"That ’70s Show" has now morphed into “That ’90s Show,” a new show that starts streaming Thursday on Netflix.
"That ’90s Show" is a sequel to the old one, and features some of the original characters and cast members from the old one too.
In the new show, the former teenagers are now long grown up with teen children of their own. This group of teens and their friends assume the same positions in the show as their parents before them.
If this seems complicated, allow me to make things even more complicated with this time line of the “That ’70s Show” universe. I am doing this so you don’t have to.
The original “That ’70s Show” aired on Fox for eight seasons from August 1998 to May 2006. The show’s 1970s timeframe was May 1976 to December 1979, ending with the onset of the fictional 1980s.
The principal teen characters in the show were in high school, around 16-18 years-old, give or take, in 1976. The ages of the real actors then were: Topher Grace, 20, Laura Prepon, 18, Ashton Kutcher, 20, Wilmer Valderrama, 18, and Mila Kunis, 15 (the youngest member of the teen cast).
The new “That ’90s Show” opens on July 3, 1995. In the show’s first episode, we learn that the Topher Grace character is 38.

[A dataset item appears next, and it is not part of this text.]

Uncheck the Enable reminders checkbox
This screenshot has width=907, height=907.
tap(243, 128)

Assuming that his childhood friends were all around the same age, then they too must be in the latter half of their 30s in the new show, which starts 19 years after “That ’70s Show” began in 1976 and 16 years after it ended in 1979.

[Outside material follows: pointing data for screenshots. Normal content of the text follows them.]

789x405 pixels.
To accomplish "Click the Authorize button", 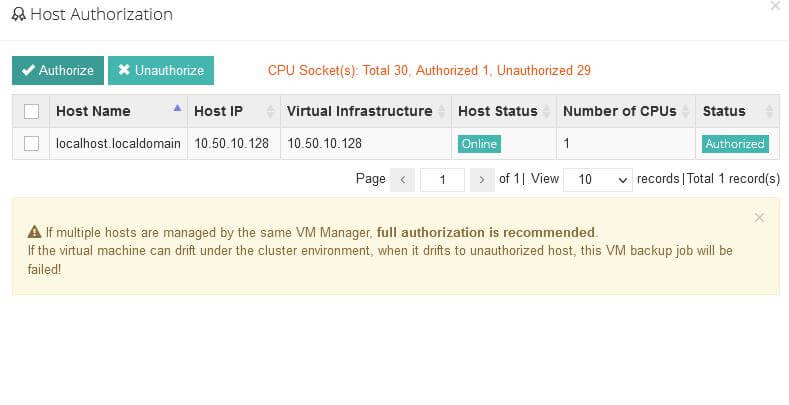I will [58, 70].
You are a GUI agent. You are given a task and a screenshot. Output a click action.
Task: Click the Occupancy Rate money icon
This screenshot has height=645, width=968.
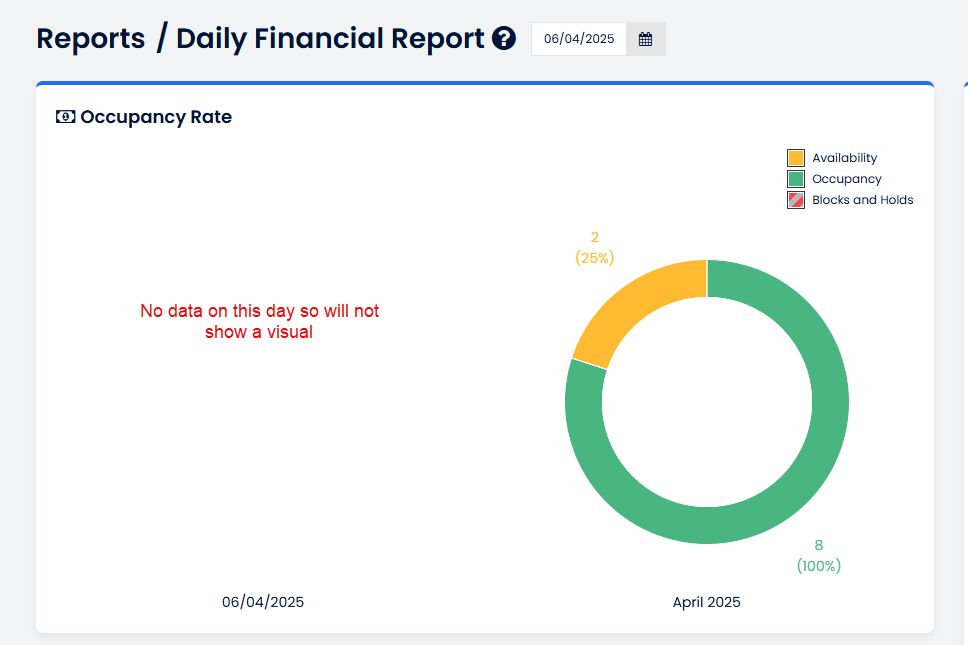pos(65,117)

“That ’70s Show” was ingeniously formulated to appeal to an audience watching in 1998-2006 whose formative years were 20 years earlier, more or less, in 1976-79.
“That ’90s Show” has been made to appeal to an audience watching today whose formative years fall more or less into the 1998-2006 run of “That ’70s Show.”

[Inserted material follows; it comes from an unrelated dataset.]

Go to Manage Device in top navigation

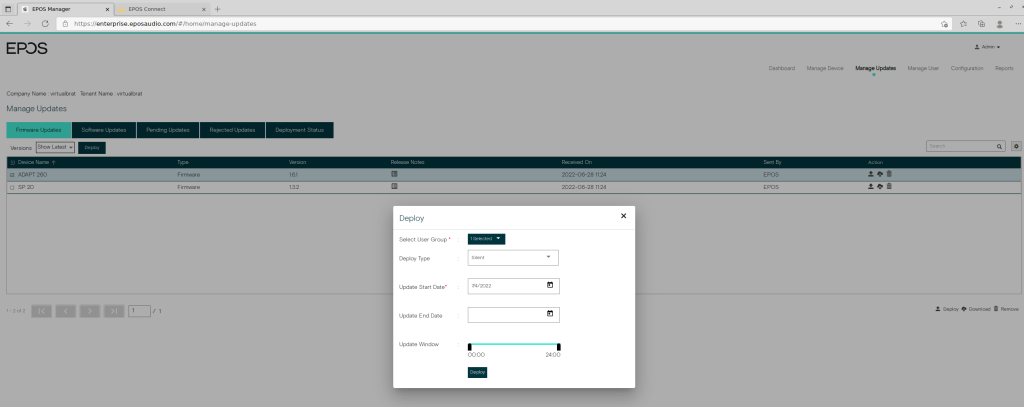825,68
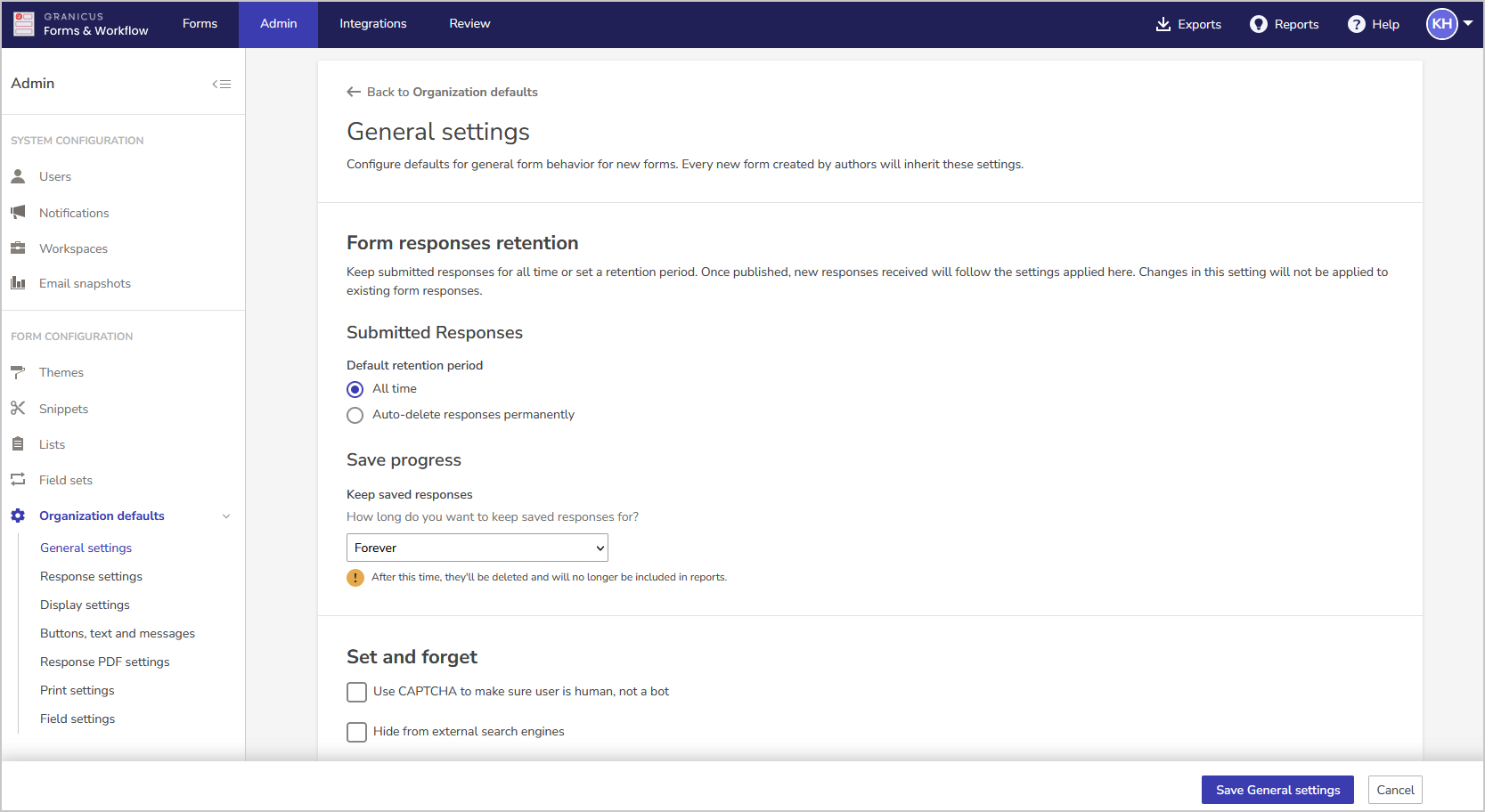Open the Forever retention dropdown
1485x812 pixels.
(477, 548)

The age group targeted by “That 70s Show” was one that TV networks and their sponsors wanted to reach back then, and still do -- generally speaking, adults in their late 30s and early 40s.
“That ’90 Show” is designed for roughly the same reason -- to appeal to a group similar in age with a sitcom reflecting the way they grew up in the 1990s.
Now that Netflix is in the business of ad sales, look for more of this kind of “targeted TV” on the streaming service’s content menus.
As for “That ’90s Show,” it is a sitcom out of the network mold. Each character’s every utterance is met by a tsunami of prerecorded laughter and the characters talk louder to each other than anyone in the real world ever does.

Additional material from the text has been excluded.